その頃、高梨さんはゴミだらけの自室で、鼻歌を歌いながらハンバーグを調理していました 。その傍らには、近所で探されているペットの犬「ラブちゃん」の首輪が。彼女が何を使ってハンバーグを作っているのか、想像するだにおぞましい光景が広がります。そして、「おいしいハンバーグができました」「一緒に食べましょう蓮くん♡」と、蓮に送るためのメッセージをスマートフォンに打ち込んでいました 。

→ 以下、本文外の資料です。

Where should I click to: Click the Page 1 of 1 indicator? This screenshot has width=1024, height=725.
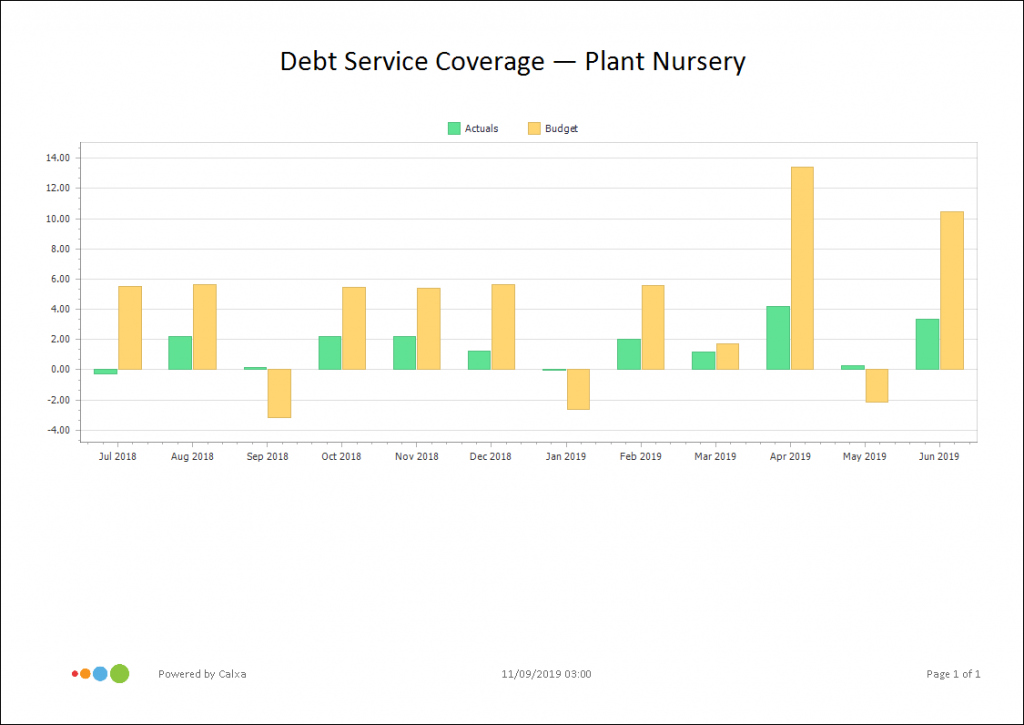(953, 674)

一方、さくらの豹変にどうしても納得がいかない蓮は、彼女を追いかけます。

蓮はさくらに「高梨さんの写真」を見せて「この人関係ある?」と尋ねるとさくらは狂気的に発狂するのです。

高梨さんと会った後からさくらの様子がおかしくなったこと、全てが繋がった瞬間でした。事態を悟った蓮は、アパートへと猛然と引き返します。そして、高梨さんの部屋のドアを、怒りに任せて激しく叩きました。「高梨さん 居るんでしょ!?」 。そこに201号室の城さんが現れるのも構わず、蓮はこれまで溜め込んできた想いを、怒りの叫びとしてぶつけます。

さくらちゃんに何をしたんだっ

これまで受け身だった蓮が、大切な人を守るために初めて見せた、力強い反撃の意志でした。

【203号室】第5話を読んだ感想(ネタバレあり)

第5話は、息苦しいほどの心理的圧迫と、最後の最後に訪れたカタルシスが入り混じる、非常に密度の濃い回でした。最も安全な場所であるはずの「家」が、高梨さんによっていとも簡単に恐怖の舞台に変えられてしまったことには、改めて戦慄を覚えます。人の好い両親が、知らず知らずのうちに娘を追い詰める片棒を担がされてしまうという皮肉な状況は、リアリティのある恐怖として胸に突き刺さりました。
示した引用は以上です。